TASK PROMPT
Write the data out in full and word for word. Do not include images.

┌──

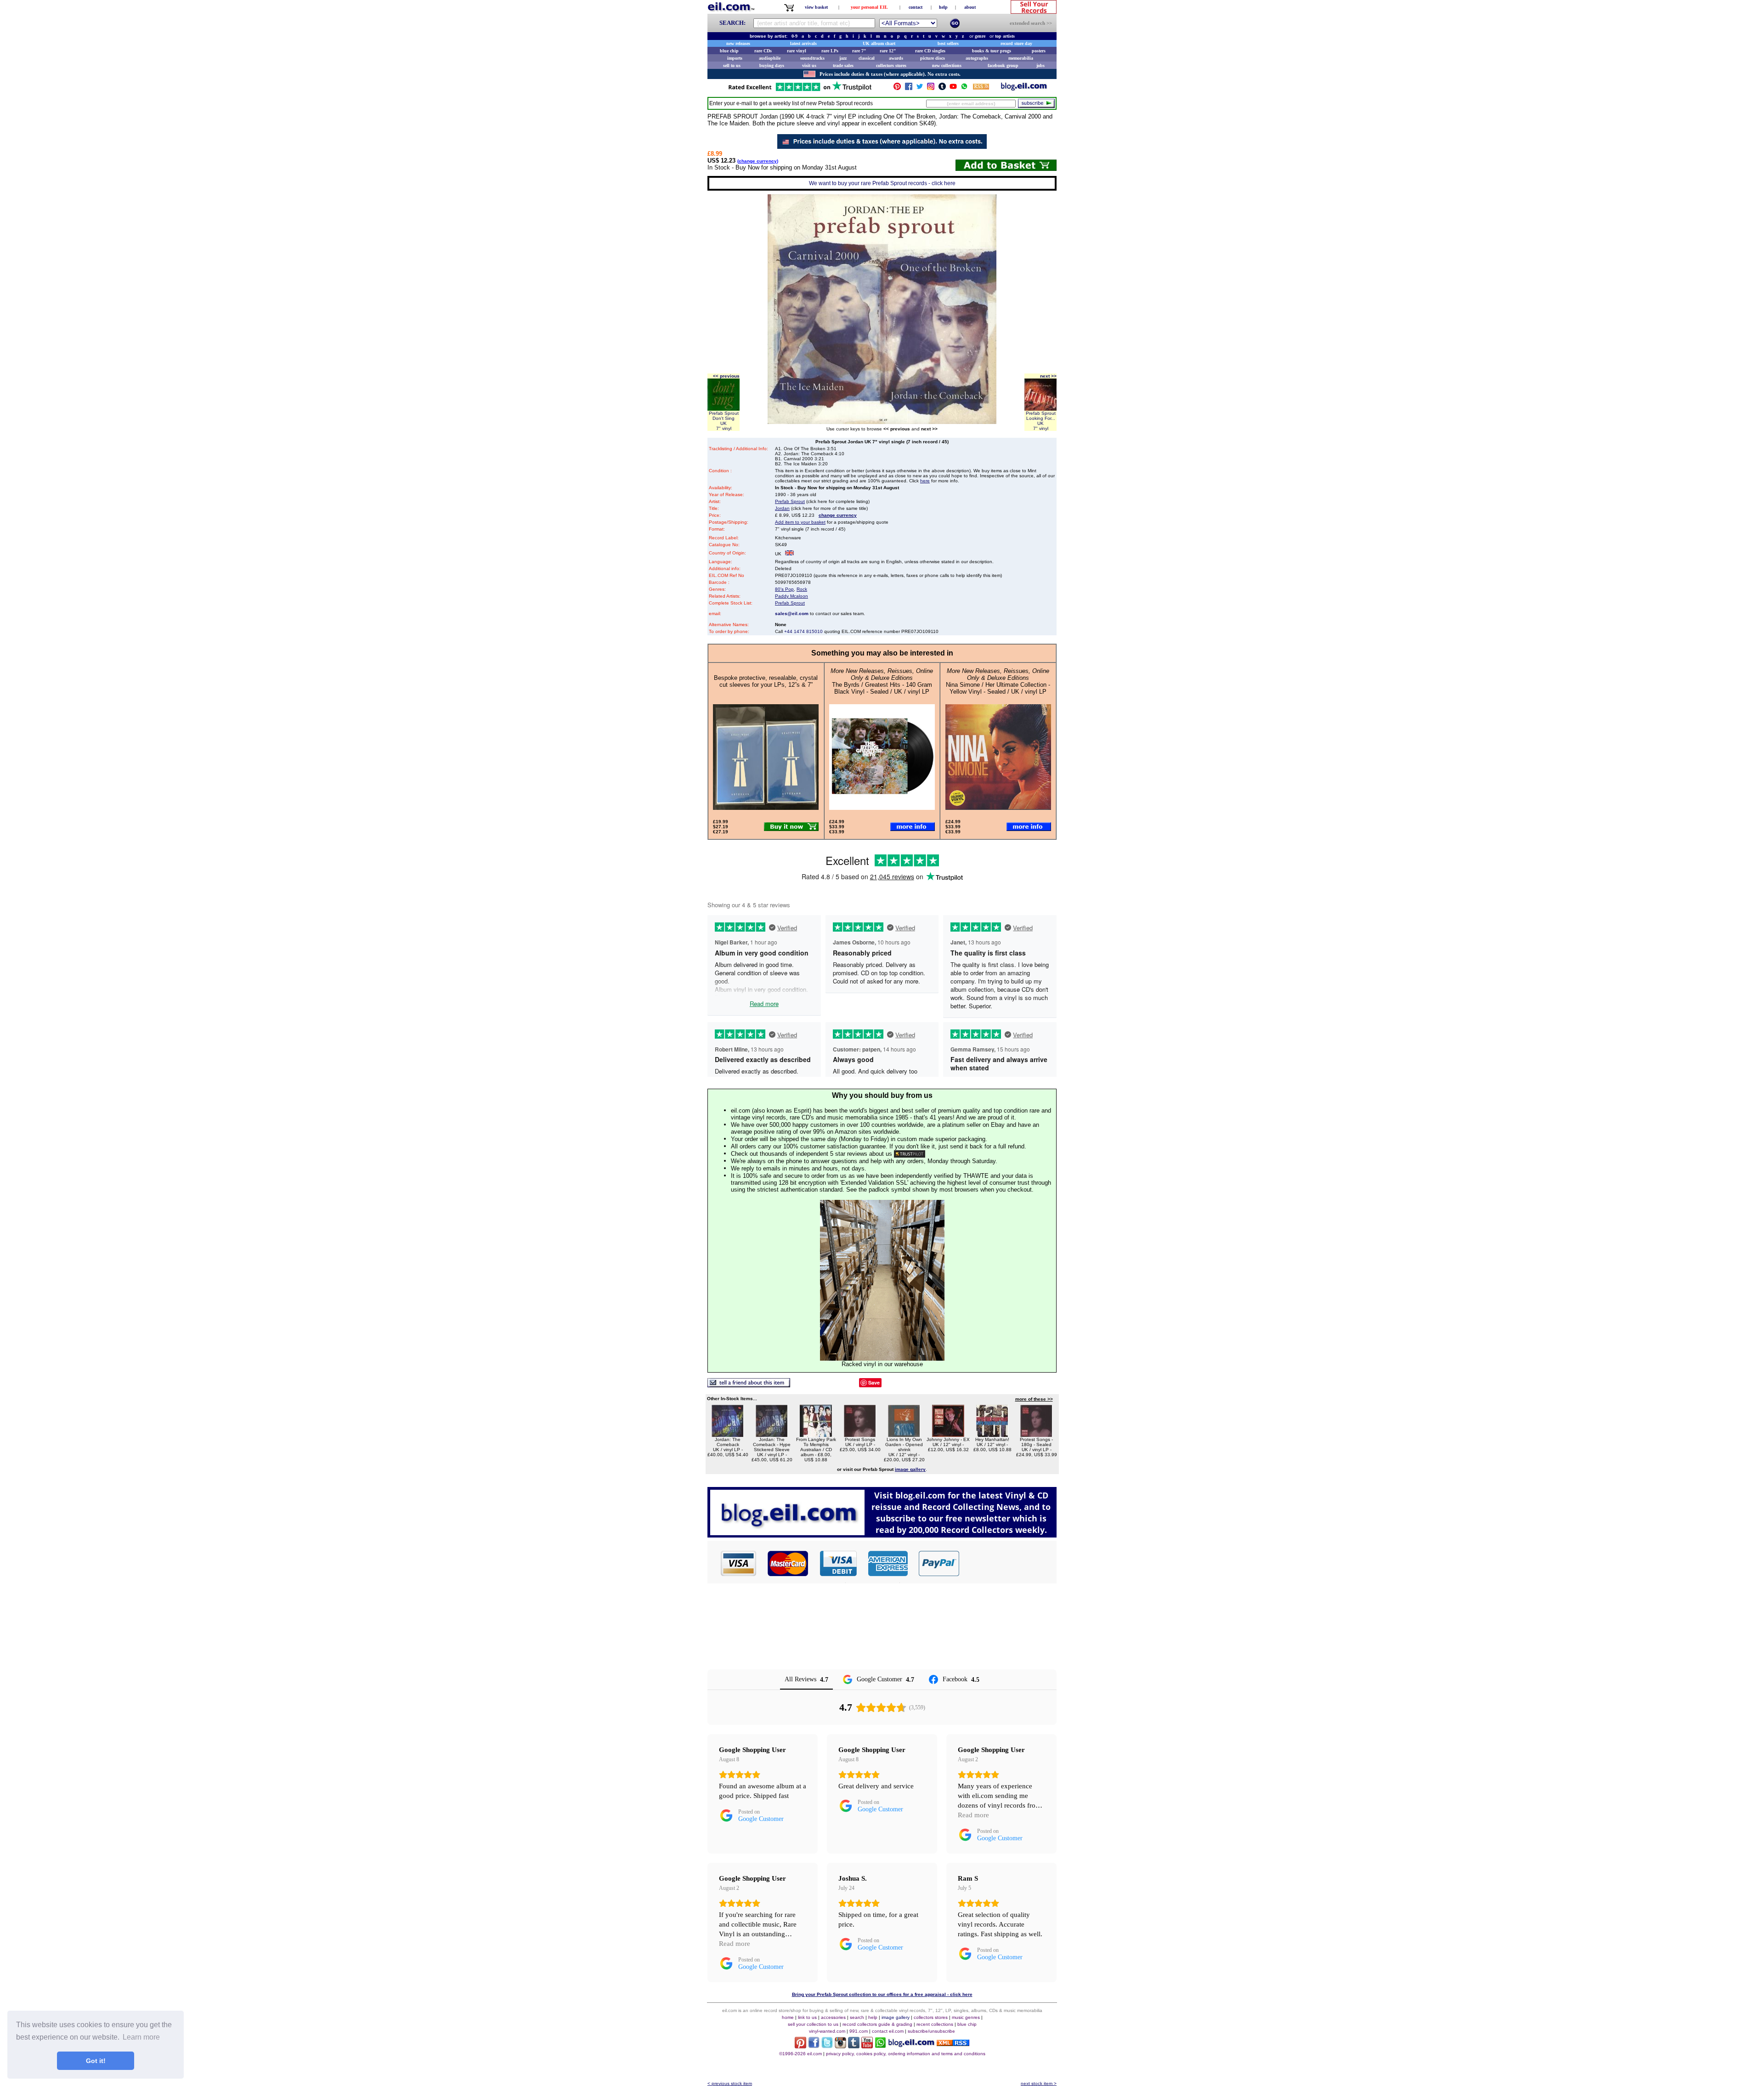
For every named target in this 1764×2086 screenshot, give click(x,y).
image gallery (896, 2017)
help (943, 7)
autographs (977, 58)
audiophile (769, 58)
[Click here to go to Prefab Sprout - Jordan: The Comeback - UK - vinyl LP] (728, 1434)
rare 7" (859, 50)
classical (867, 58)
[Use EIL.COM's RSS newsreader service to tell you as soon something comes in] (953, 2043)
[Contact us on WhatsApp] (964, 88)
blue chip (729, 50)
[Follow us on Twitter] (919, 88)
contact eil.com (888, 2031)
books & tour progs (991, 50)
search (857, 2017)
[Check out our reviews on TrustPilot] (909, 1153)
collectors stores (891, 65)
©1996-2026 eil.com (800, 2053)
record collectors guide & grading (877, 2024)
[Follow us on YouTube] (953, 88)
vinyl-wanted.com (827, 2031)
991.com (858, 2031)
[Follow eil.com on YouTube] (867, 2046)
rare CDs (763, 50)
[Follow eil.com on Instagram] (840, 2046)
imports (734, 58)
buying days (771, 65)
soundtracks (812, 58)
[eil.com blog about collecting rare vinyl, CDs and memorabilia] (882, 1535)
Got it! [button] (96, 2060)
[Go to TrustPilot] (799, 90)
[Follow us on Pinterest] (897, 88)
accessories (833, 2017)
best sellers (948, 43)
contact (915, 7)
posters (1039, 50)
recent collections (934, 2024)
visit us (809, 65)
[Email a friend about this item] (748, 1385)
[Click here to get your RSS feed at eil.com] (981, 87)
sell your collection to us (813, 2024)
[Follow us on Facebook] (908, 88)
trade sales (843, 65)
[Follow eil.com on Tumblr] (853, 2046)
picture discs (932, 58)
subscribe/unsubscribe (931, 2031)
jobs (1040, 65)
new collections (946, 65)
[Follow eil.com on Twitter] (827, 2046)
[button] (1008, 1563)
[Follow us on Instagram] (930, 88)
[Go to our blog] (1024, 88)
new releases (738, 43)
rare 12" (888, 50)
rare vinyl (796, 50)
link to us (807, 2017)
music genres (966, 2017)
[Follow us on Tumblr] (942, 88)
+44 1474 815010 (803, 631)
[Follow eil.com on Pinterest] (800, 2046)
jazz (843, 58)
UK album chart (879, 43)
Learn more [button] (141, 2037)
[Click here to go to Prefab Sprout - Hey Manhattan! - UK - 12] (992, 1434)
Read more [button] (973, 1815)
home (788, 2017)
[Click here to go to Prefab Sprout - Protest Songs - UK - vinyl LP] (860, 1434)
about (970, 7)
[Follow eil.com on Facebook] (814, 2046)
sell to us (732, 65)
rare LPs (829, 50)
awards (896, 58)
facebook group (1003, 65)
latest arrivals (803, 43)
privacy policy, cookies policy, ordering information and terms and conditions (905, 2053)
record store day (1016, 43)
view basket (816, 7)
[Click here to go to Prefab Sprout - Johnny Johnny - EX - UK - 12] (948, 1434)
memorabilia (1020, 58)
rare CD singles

└──

RESULT OF THIS EXERCISE
For every named target in this 1764×2086 screenshot, give click(x,y).
image gallery (896, 2017)
help (943, 7)
autographs (977, 58)
audiophile (769, 58)
[Click here to go to Prefab Sprout - Jordan: The Comeback - UK - vinyl LP] (728, 1434)
rare 7" (859, 50)
classical (867, 58)
[Use EIL.COM's RSS newsreader service to tell you as soon something comes in] (953, 2043)
[Contact us on WhatsApp] (964, 88)
blue chip (729, 50)
[Follow us on Twitter] (919, 88)
contact eil.com (888, 2031)
books & tour progs (991, 50)
search (857, 2017)
[Check out our reviews on TrustPilot] (909, 1153)
collectors stores (891, 65)
©1996-2026 eil.com (800, 2053)
record collectors guide & grading (877, 2024)
[Follow us on YouTube] (953, 88)
vinyl-wanted.com (827, 2031)
991.com (858, 2031)
[Follow eil.com on YouTube] (867, 2046)
rare CDs (763, 50)
[Follow eil.com on Instagram] (840, 2046)
imports (734, 58)
buying days (771, 65)
soundtracks (812, 58)
[eil.com blog about collecting rare vinyl, CDs and memorabilia] (882, 1535)
Got it! [button] (96, 2060)
[Go to TrustPilot] (799, 90)
[Follow us on Pinterest] (897, 88)
accessories (833, 2017)
best sellers (948, 43)
contact (915, 7)
posters (1039, 50)
recent collections (934, 2024)
visit us (809, 65)
[Email a friend about this item] (748, 1385)
[Click here to get your RSS feed at eil.com] (981, 87)
sell your collection to us (813, 2024)
[Follow us on Facebook] (908, 88)
trade sales (843, 65)
[Follow eil.com on Tumblr] (853, 2046)
picture discs (932, 58)
subscribe/unsubscribe (931, 2031)
jobs (1040, 65)
new collections (946, 65)
[Follow eil.com on Twitter] (827, 2046)
[button] (1008, 1563)
[Follow us on Instagram] (930, 88)
[Go to our blog] (1024, 88)
new releases (738, 43)
rare 12" (888, 50)
rare vinyl (796, 50)
link to us (807, 2017)
music genres (966, 2017)
[Follow us on Tumblr] (942, 88)
+44 1474 815010 (803, 631)
[Follow eil.com on Pinterest] (800, 2046)
jazz (843, 58)
UK album chart (879, 43)
Learn more [button] (141, 2037)
[Click here to go to Prefab Sprout - Hey Manhattan! - UK - 12] (992, 1434)
Read more [button] (973, 1815)
home (788, 2017)
[Click here to go to Prefab Sprout - Protest Songs - UK - vinyl LP] (860, 1434)
about (970, 7)
[Follow eil.com on Facebook] (814, 2046)
sell to us (732, 65)
rare LPs (829, 50)
awards (896, 58)
facebook group (1003, 65)
latest arrivals (803, 43)
privacy policy, cookies policy, ordering information and terms and conditions (905, 2053)
record store day (1016, 43)
view basket (816, 7)
[Click here to go to Prefab Sprout - Johnny Johnny - EX - UK - 12] (948, 1434)
memorabilia (1020, 58)
rare CD singles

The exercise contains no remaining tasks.